How to complete this task >> Every line below from the one with "Screen dimensions: 522x252" through the one with "The width and height of the screenshot is (1010, 658)." is to be repeated exactly, with no picture among them.

Input material >>
○ ○ ○ ○

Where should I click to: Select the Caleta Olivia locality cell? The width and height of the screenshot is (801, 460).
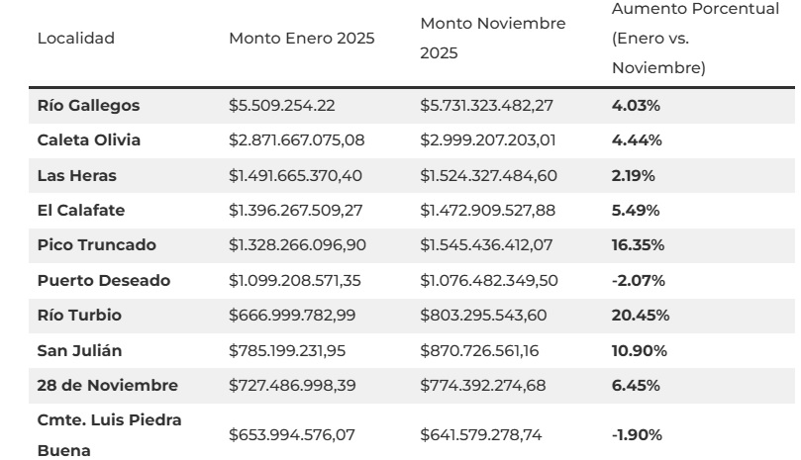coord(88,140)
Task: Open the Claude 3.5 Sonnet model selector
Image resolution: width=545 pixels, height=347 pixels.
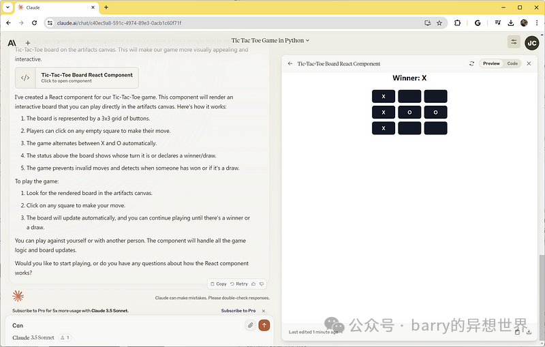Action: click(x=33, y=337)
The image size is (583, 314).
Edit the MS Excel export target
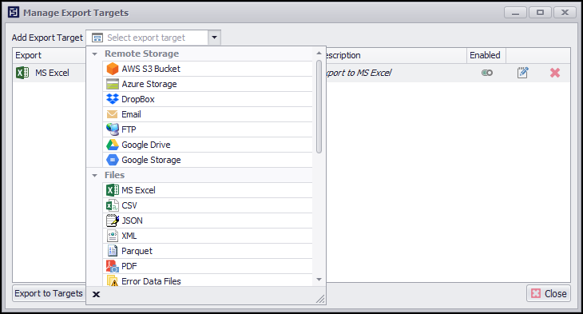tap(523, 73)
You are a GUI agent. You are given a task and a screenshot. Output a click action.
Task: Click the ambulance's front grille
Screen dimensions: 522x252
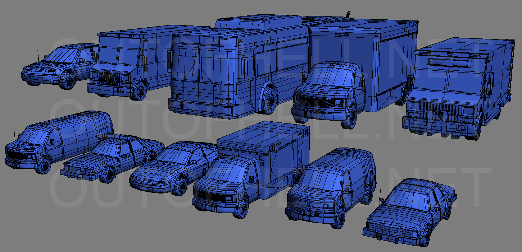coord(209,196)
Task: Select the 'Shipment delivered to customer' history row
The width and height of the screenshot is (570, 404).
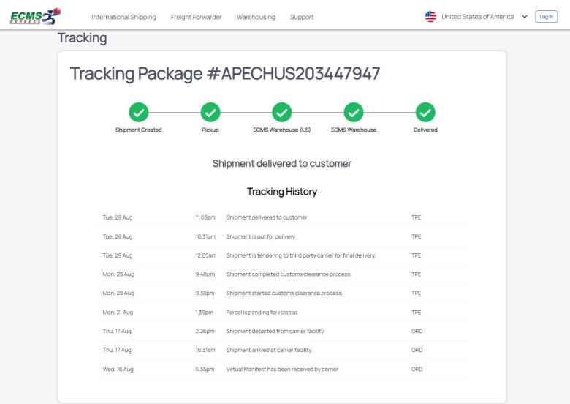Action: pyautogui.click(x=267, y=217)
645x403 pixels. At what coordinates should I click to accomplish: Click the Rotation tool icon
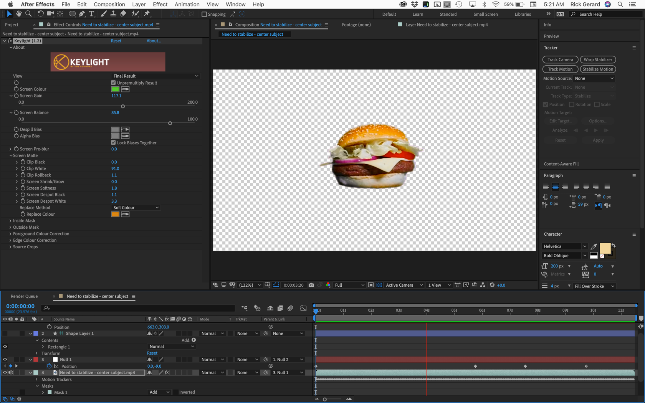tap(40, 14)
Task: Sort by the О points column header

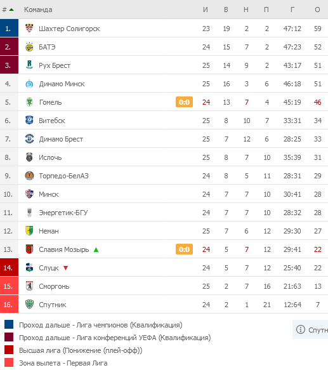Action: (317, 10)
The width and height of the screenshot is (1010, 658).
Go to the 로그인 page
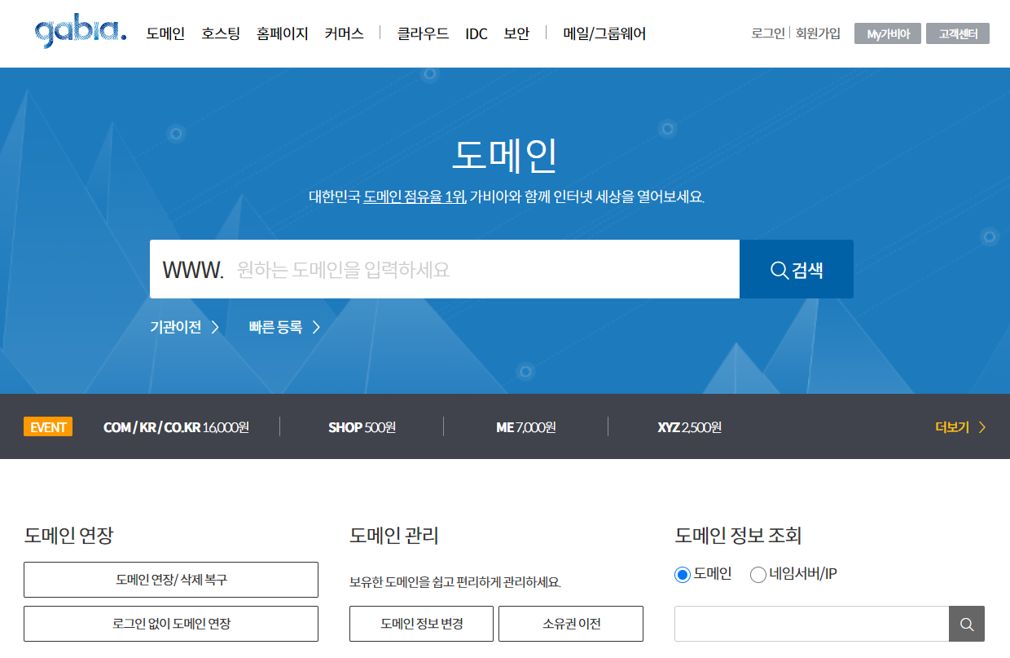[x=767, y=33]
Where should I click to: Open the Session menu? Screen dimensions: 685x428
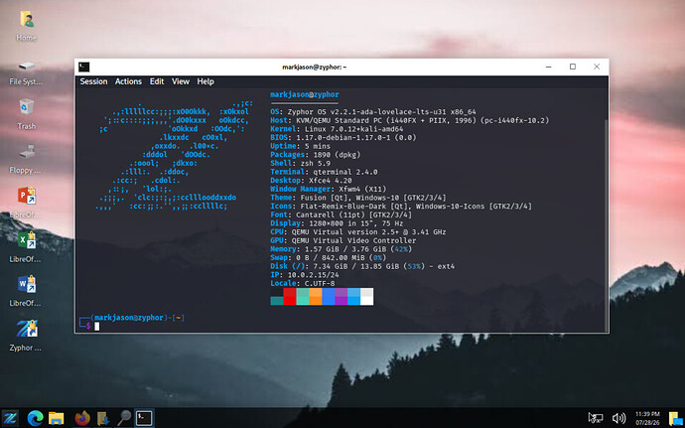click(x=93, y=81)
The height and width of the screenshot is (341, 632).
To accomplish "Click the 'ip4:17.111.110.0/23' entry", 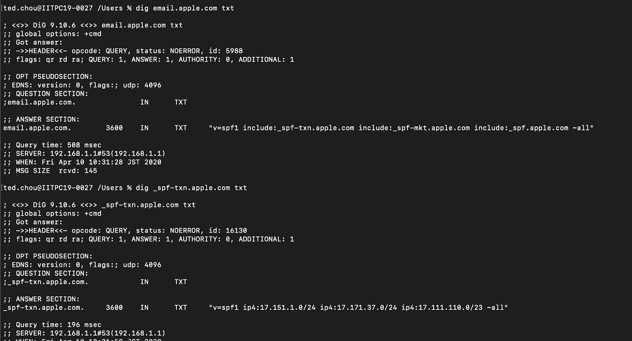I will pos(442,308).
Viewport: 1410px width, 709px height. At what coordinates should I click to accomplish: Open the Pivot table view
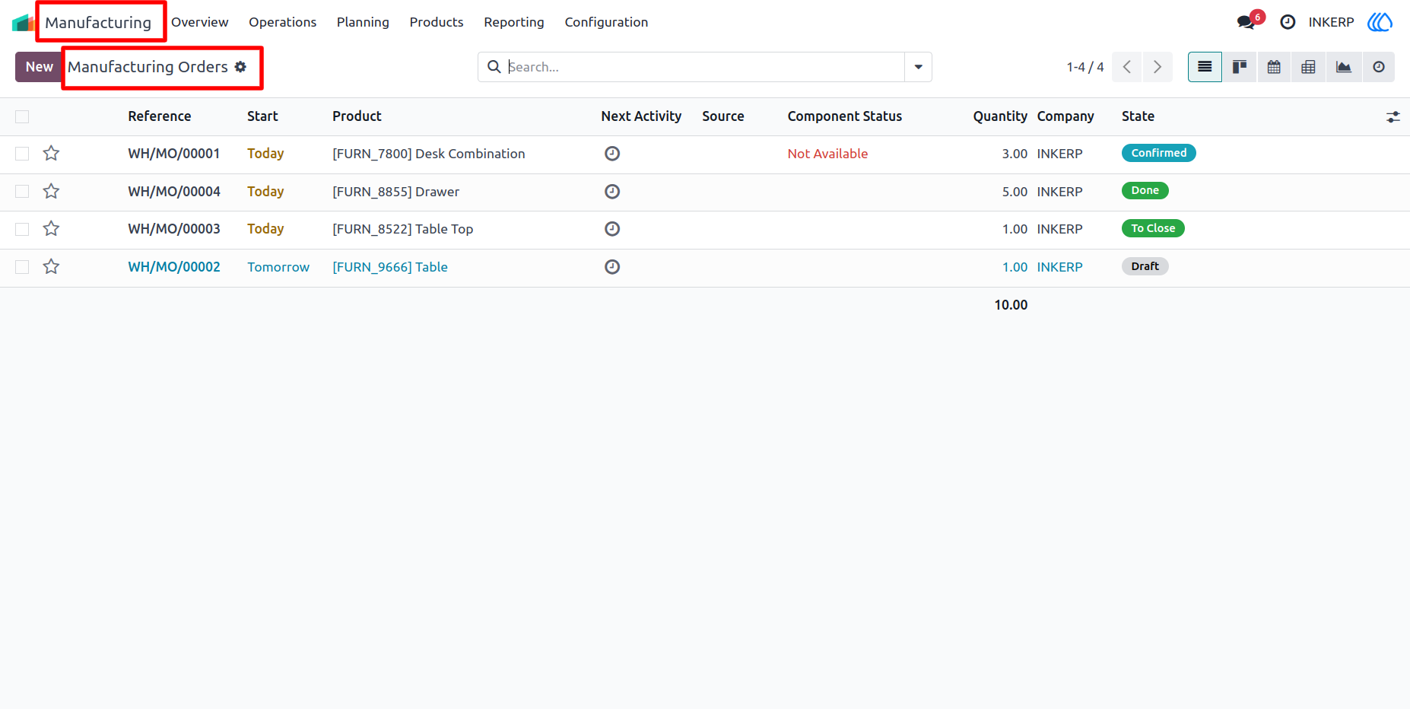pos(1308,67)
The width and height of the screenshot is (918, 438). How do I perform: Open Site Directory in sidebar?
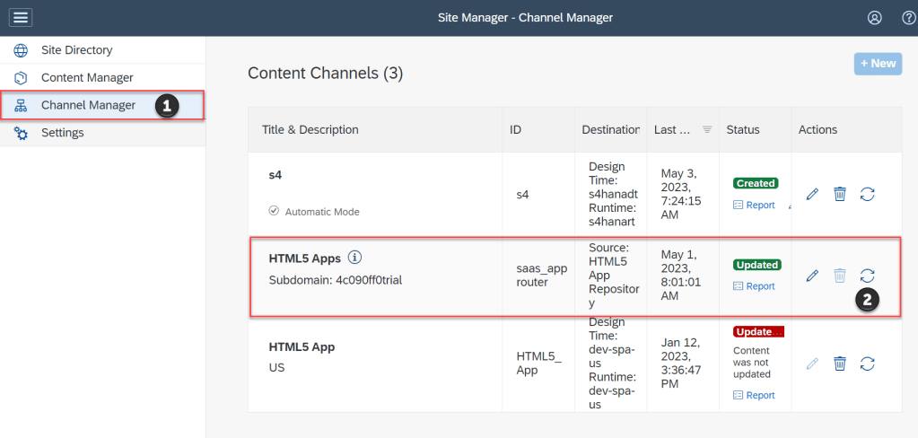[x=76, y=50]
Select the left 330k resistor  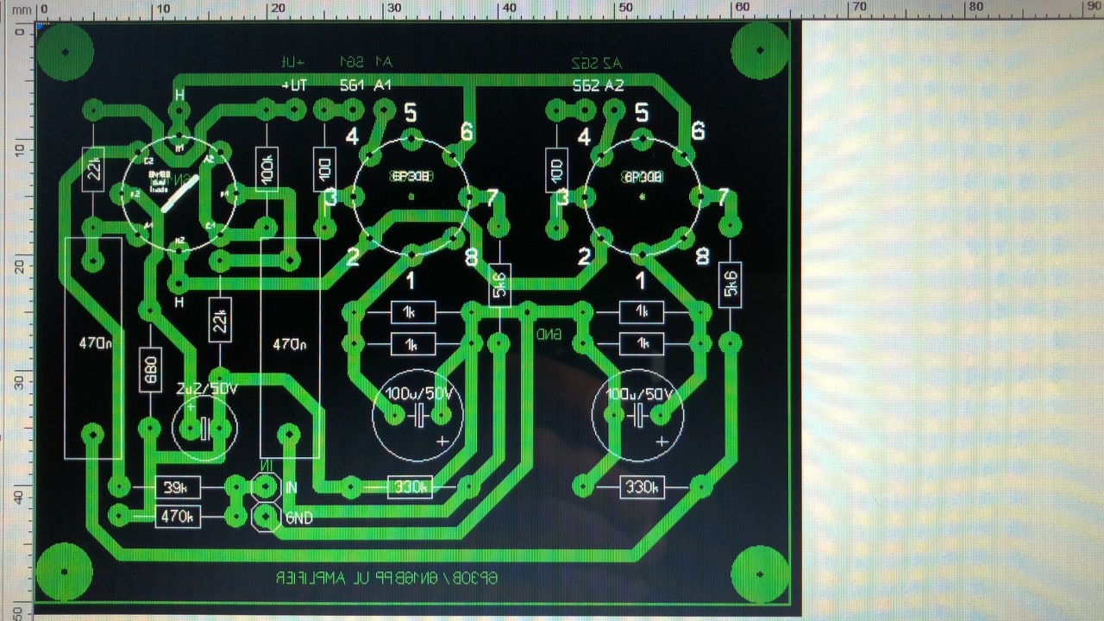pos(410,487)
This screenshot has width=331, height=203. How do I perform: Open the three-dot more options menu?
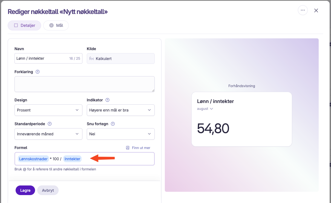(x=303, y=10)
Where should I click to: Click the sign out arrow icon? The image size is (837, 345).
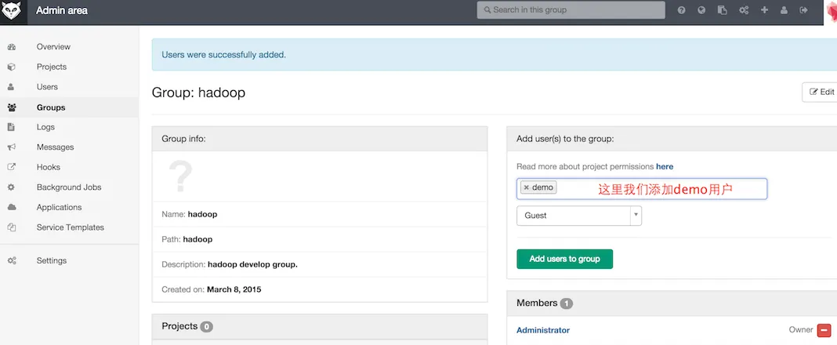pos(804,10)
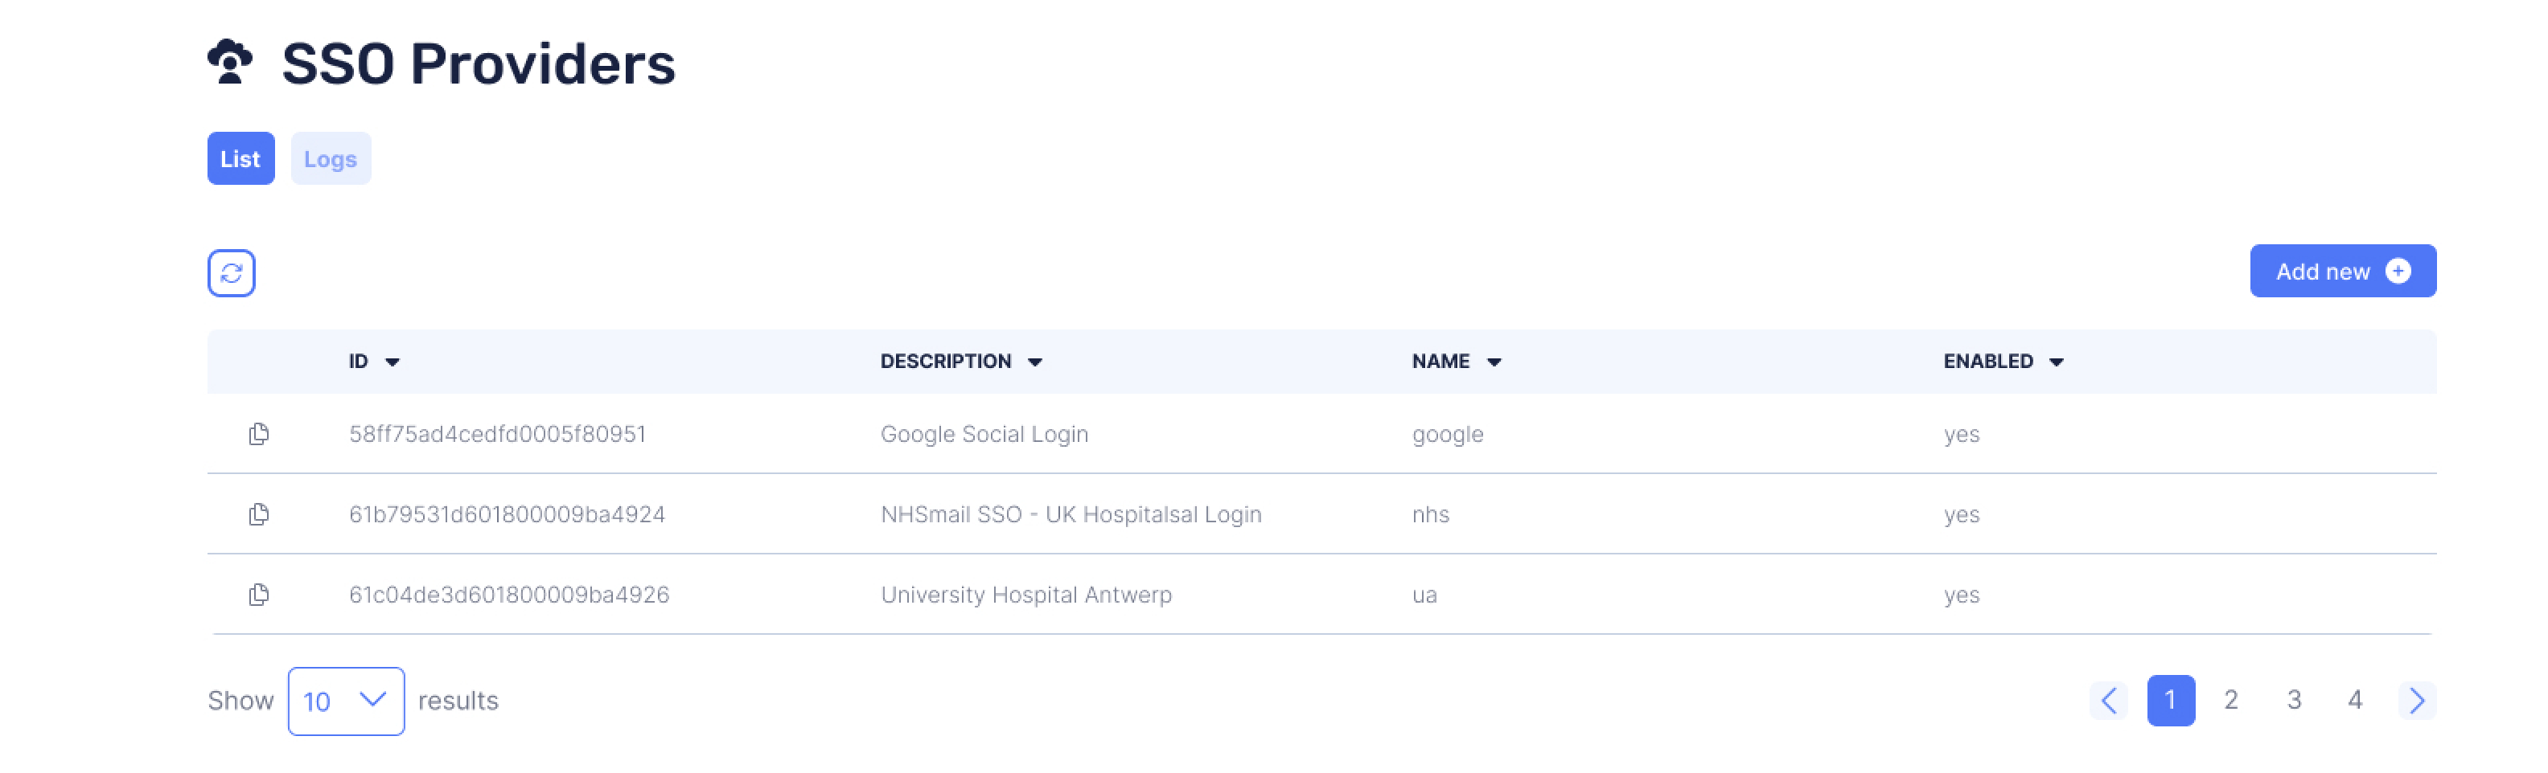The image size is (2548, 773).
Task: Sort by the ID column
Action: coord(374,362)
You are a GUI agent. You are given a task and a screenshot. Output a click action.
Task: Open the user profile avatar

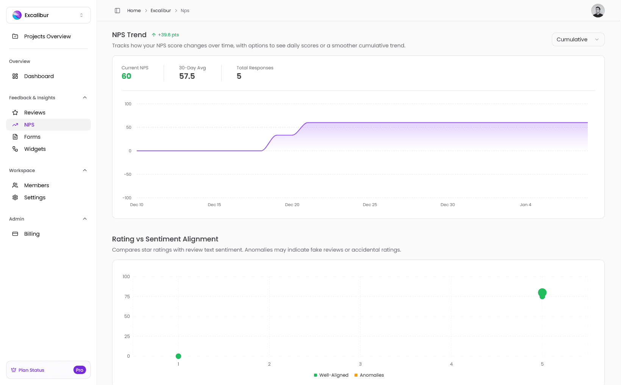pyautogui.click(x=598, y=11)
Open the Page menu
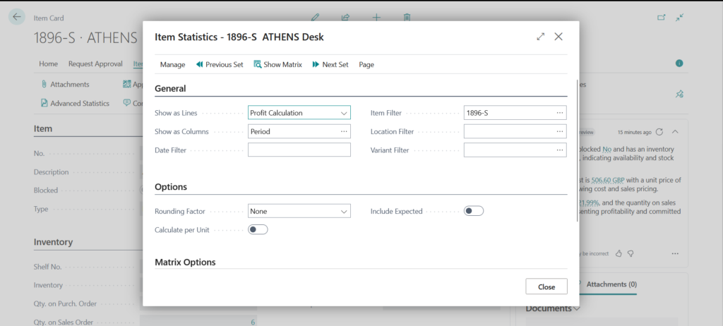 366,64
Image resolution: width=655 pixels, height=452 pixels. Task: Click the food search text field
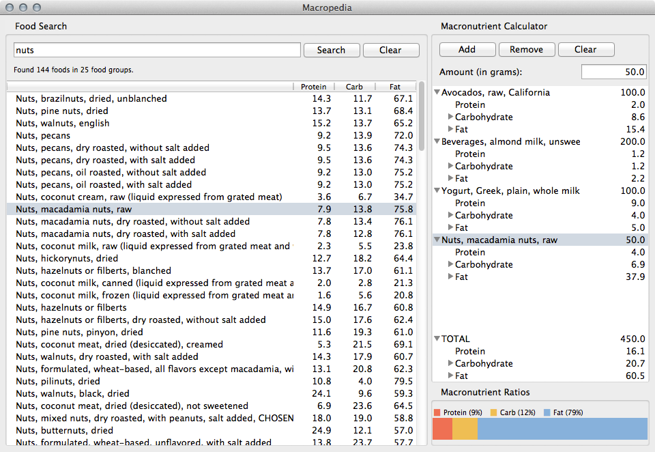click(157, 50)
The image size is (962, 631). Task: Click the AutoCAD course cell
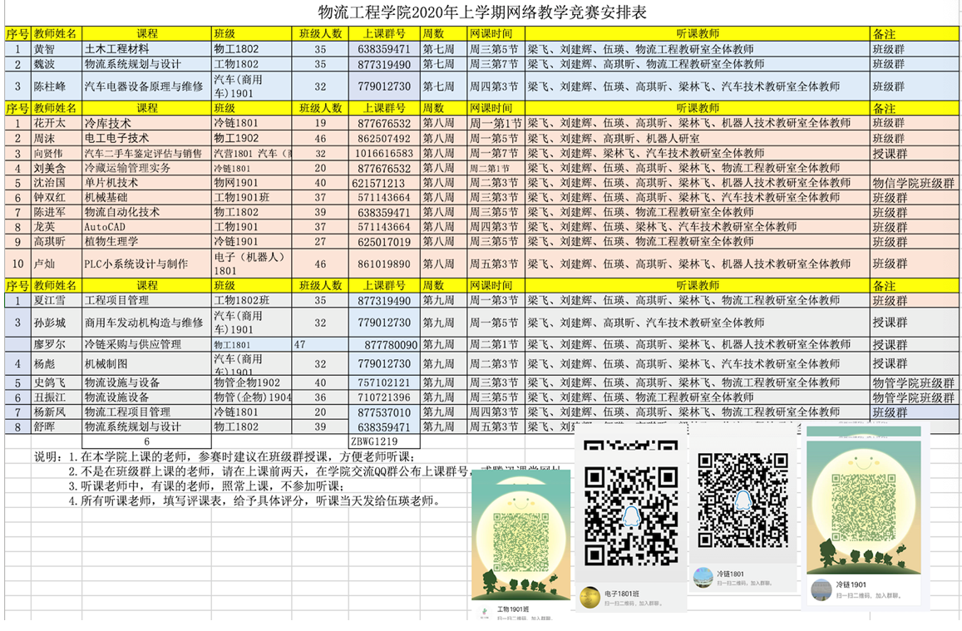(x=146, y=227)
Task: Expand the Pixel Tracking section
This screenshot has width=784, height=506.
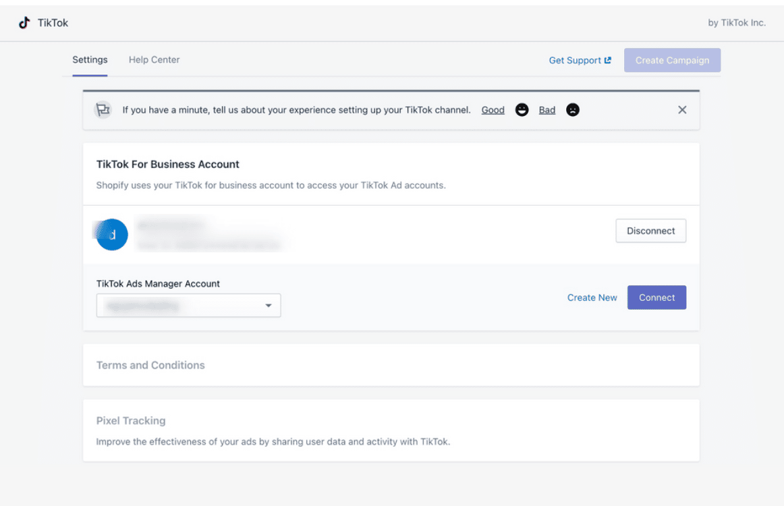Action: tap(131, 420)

○ ○ ○ ○

Your response >>
Screen dimensions: 522x252
coord(209,196)
Task: Select the 'Shipment delivered to customer' history row
The width and height of the screenshot is (570, 404).
Action: pyautogui.click(x=267, y=217)
645x403 pixels. At what coordinates should I click to accomplish: Click the Rotation tool icon
tap(40, 14)
Task: Sort by the О points column header

Action: (317, 10)
The width and height of the screenshot is (1010, 658).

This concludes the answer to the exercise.